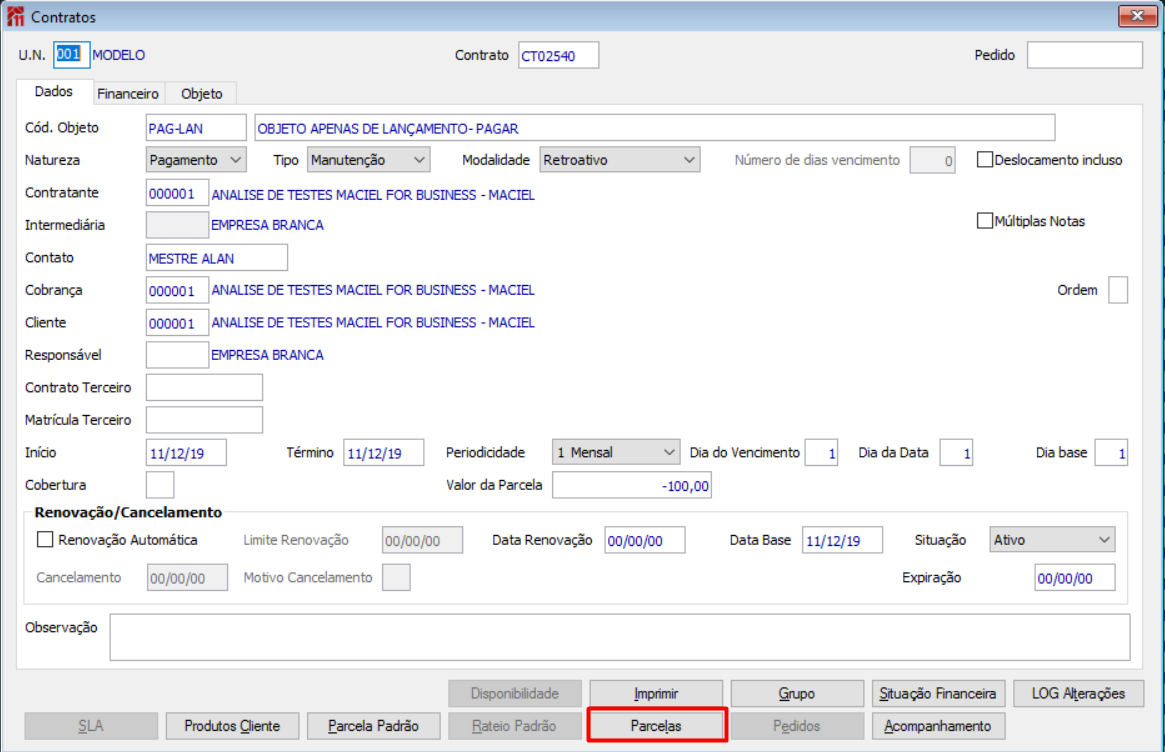This screenshot has width=1165, height=752.
Task: Open Produtos Cliente
Action: pyautogui.click(x=233, y=726)
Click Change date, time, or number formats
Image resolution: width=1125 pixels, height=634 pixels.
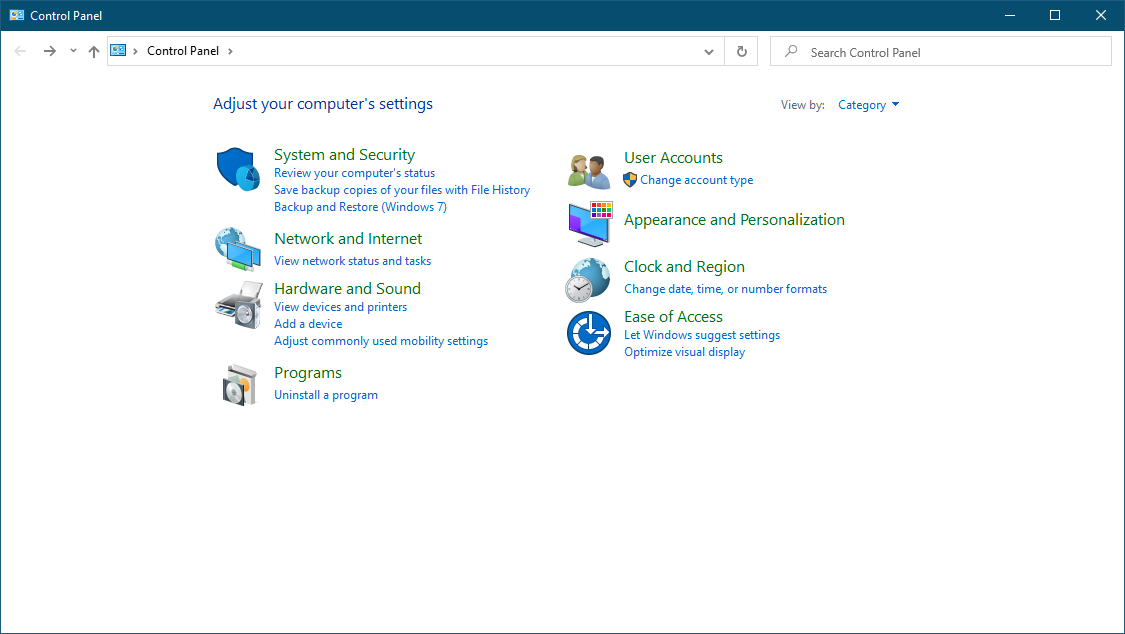pyautogui.click(x=725, y=288)
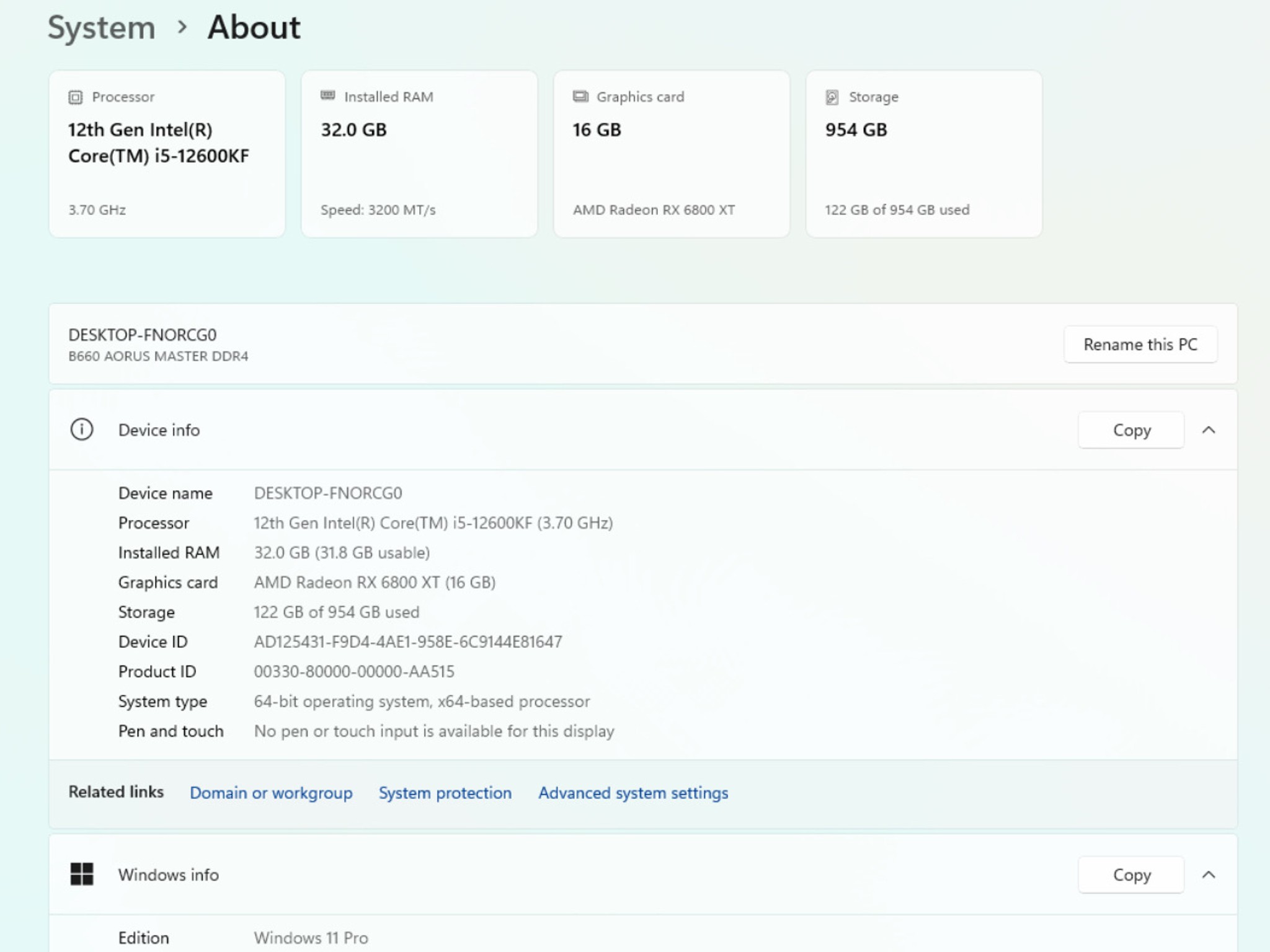1270x952 pixels.
Task: Go back to System breadcrumb
Action: coord(102,28)
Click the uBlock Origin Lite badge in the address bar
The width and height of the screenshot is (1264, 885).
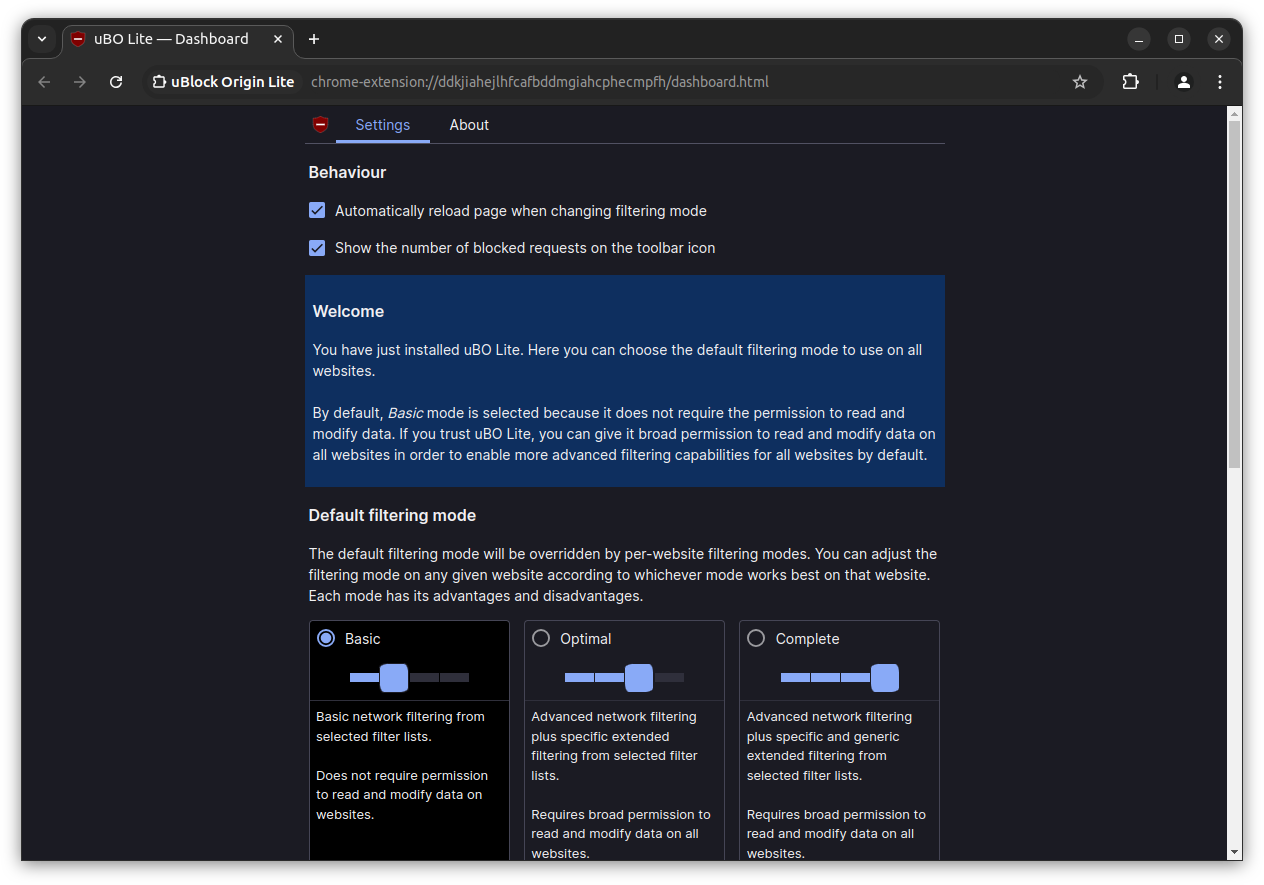(222, 82)
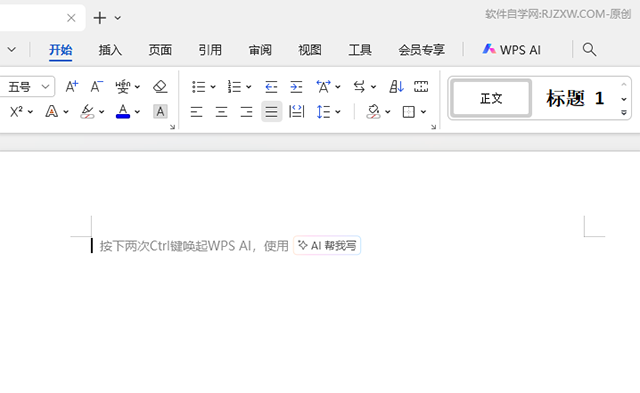Select the 标题 1 style thumbnail
640x393 pixels.
575,98
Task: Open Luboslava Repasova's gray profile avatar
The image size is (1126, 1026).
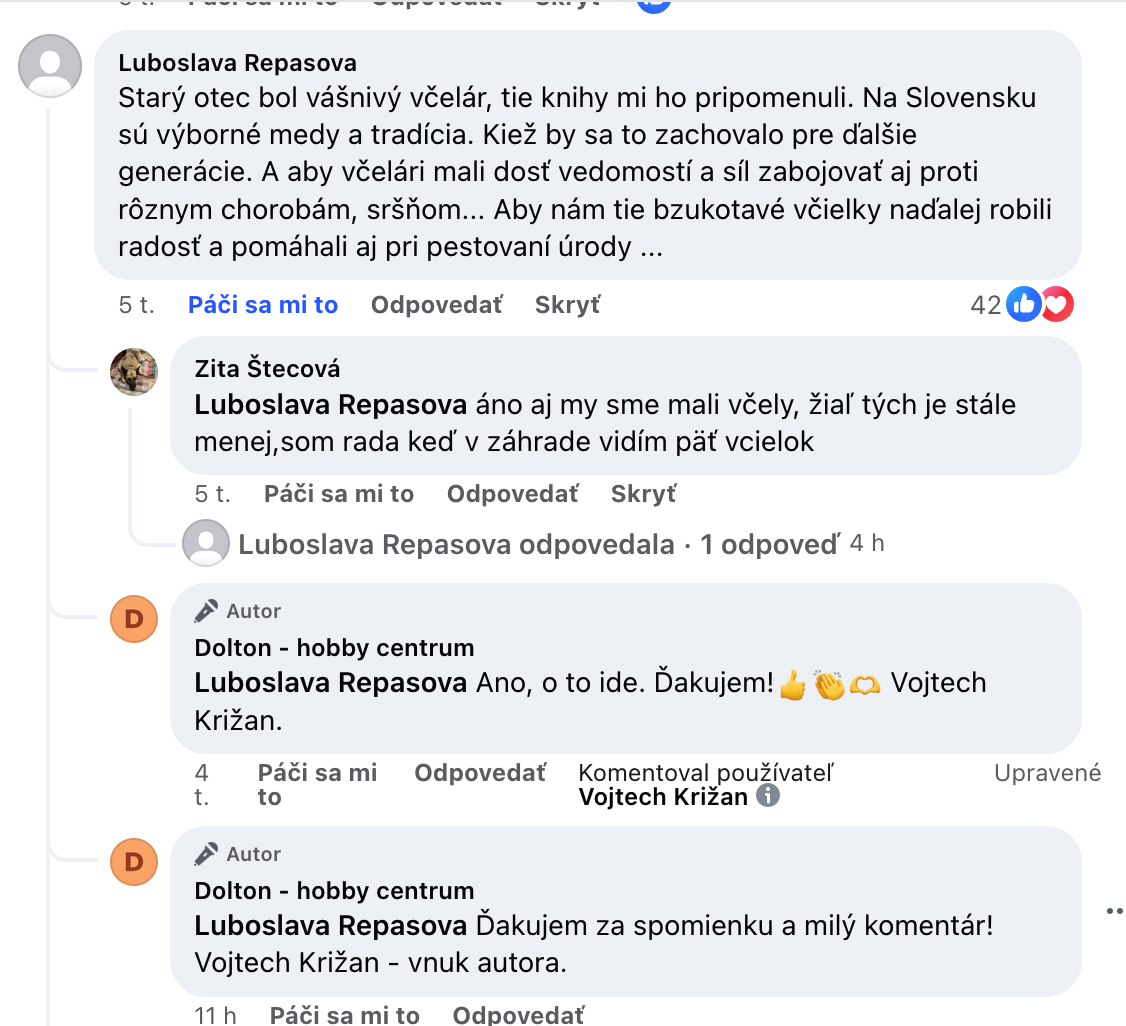Action: (x=50, y=65)
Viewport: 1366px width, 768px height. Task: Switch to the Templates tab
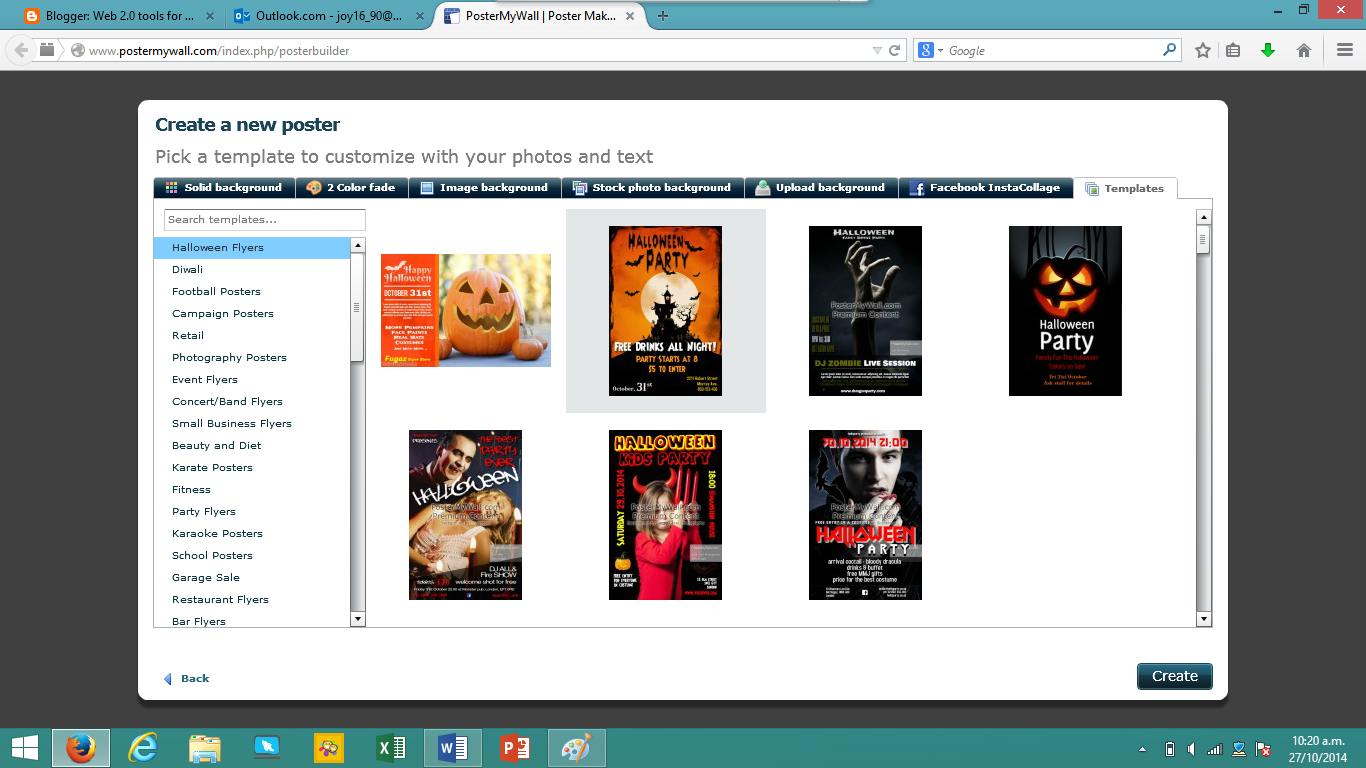[1127, 187]
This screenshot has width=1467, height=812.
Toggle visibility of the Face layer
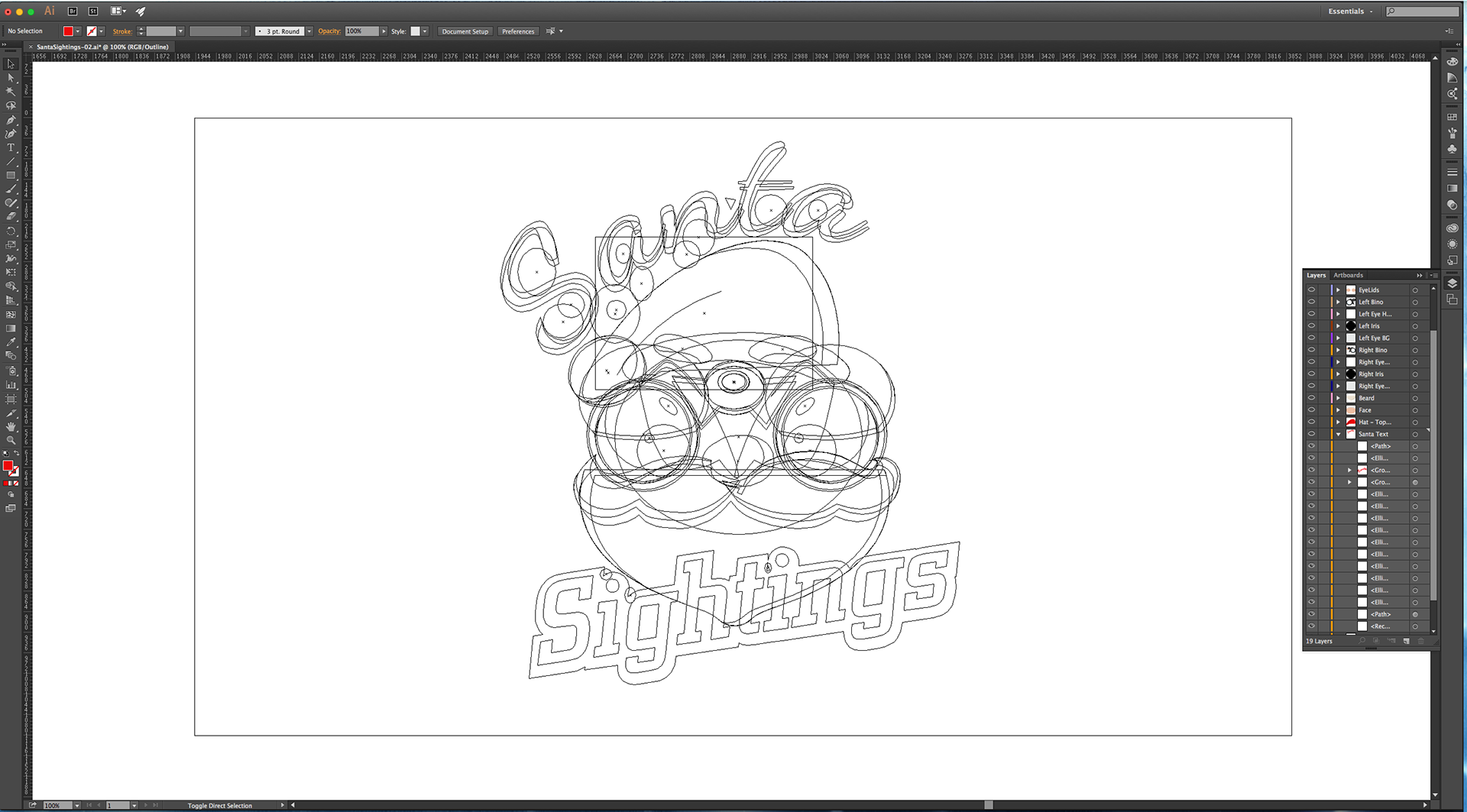(1311, 410)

▸ EXERCISE REQUIREMENTS: Copy the entries above exactly, but only the stretch from the line containing "Click Change date, time, or number formats" through the line containing "This screenshot has width=1467, height=812.". Keep both end lines; drop the pictures.

▸ RESPONSE:
Click Change date, time, or number formats
Image resolution: width=1125 pixels, height=634 pixels.
pyautogui.click(x=725, y=288)
1270x952 pixels.
Task: Go back to System breadcrumb
Action: coord(102,28)
Click the uBlock Origin Lite badge in the address bar
The width and height of the screenshot is (1264, 885).
(222, 82)
Select the 标题 1 style thumbnail
640x393 pixels.
575,98
Task: Open Luboslava Repasova's gray profile avatar
The image size is (1126, 1026).
Action: (x=50, y=65)
Viewport: 1366px width, 768px height. Task: Switch to the Templates tab
[1127, 187]
This screenshot has width=1467, height=812.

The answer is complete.